So now the equation for adagrad is:
Wt=Wt-1-[η/√{αt+ε}]{dL/dWt-1}
Here,
Wt=New weight
Wt-1=Previous weight
dL=Loss function value
dWt-1= Previous weight
η= Learning rate
ε= small positive value
αt=Previous weighted average
Why we need epsilon(ε)?
Let's think we don't have epsilon(ε). Now if our αt is zero then our learning rate(η) will become
zero and if the learning rate(η) is zero then our new weight will become equal to the previous weight. To
prevent this, we use the epsilon(ε) value which is always a small positive number so that our αt
never can be zero.
What is αt?
In adagrad we don't use a constant learning rate after every iteration. We change the learning rate. It means
use different learning rate values. To change the learning rate value we use αt. Here αt
is the sum square of all previous gradients. It means derivative of loss and weight. Suppose we are now doing
the third iteration. To find αt value for the third iteration we have to find the first and second
iteration derivative loss and weight. After finding we have to do square it. After calculating the square of
derivatives, we have to do the sum of all those square derivatives.
In this case, we are finding square derivatives for the first and second iteration and doing the sum of the
first and second iteration square derivative.
Now the result will be the αt value.
If our alpha value increase then our learning rate will decrease. After every iteration, our αt
value will increase and our learning rate will decrease. It means our learning rate is changing. This way we
change our learning rate in each iteration. So here first time our learning rate will be big but it will get
smaller when the process go-ahead
Limitation of adagrad:
Here we change our alpha value in every iteration. Sometimes our value of alpha increase too much and we know
that if the value of alpha will start to increase then our learning rate will start to decrease.

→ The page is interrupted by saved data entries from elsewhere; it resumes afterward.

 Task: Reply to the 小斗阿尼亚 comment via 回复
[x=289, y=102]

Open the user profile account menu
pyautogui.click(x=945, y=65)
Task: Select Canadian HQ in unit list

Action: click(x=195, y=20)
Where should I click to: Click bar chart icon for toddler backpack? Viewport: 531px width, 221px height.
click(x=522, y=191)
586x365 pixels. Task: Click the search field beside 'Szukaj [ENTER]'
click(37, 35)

It means our
learning rate becomes very small compared to the previous learning rate, if the alpha value increases too
much. This will affect our model because if our learning rate is small then the difference between previous
and new weight will be also smaller. Sometimes there can be no difference between learning rate and we know
that we try to change our weight for reducing our error or loss function. So if there is no difference or very
less difference then we will not be able to reduce our loss function.

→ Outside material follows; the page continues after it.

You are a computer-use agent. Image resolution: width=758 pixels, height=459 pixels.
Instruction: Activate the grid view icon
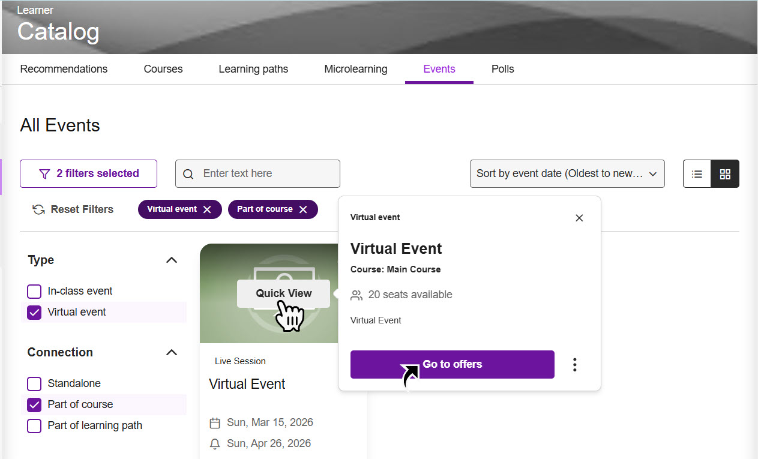(x=725, y=173)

This optimizer is the solution of adagrad limitation or problem that we discussed in adagrad.
So the problem was, our learning rate sometimes becomes very very small for increasing alpha value. So what
adadelta or RMSPROP does, it does not give alpha to increase so much. To find the value of alpha, we do the
square the value of,
dL(loss function value)/dW(previous weight).
But in RMSprop we take the exponential moving average of these gradients. For doing this the value of alpha
which increases in adagrad, now will not increase so much.
The main formula is same what we saw in adagrad but the technique of getting alpha is different.
Main formula:
Wt=Wt-1-[η/√{Wavgt+ε}]{dL/dWt-1}
Here,
Wt=New weight
Wt-1=Previous weight
dL=Loss function value
dWt-1= Previous weight
η= Learning rate
ε= small positive value
Wavgt= Weighted avrage at time t
Formula for finding alpha:
Wavgt= β*St-1+(1-β)*(dL/dW)t2
Here,
β= constant value
St-1= Previous weighted average
We can see that we are again doing square of (dL/dW) but this time we are also multiplying it with (1-β) and
the value of (1-β) is a very small number. So for doing multiplying the alpha will not increase too high.
Adadelta refers to the difference between the current weight and the newly updated weight. The difference
between adadelta and RMsprop is that adadelta removes the use of the learning rate parameter completely by
replacing it with D(the exponential moving average of squared deltas).
So the formula will be:
Wt=Wt-1-[√{Dt+ε}/√{αt+ε}]{dL/dWt-1}
Formula of finding alpha and D:
αt=β*St-1+(1-β)*(dL/dW)t2 Dt=β*Dt-1+(1-β)*ΔW(t)
Here ΔW=Wt-Wt-1
Adam optimizer stands for adaptive moment estimation. It is a combination of momentum and RMSprop. With the
help of RMSprop we are actually changing the learning rate slowly where αt value don't become too
high and with momentum, we are smoothing the curve as we do in SGD. So adam optimizer uses RMSprop to update
weights and use momentum technique to smoothing.
Advantage:
Too fast and converges rapidly.
Disadvantage:
Computation costly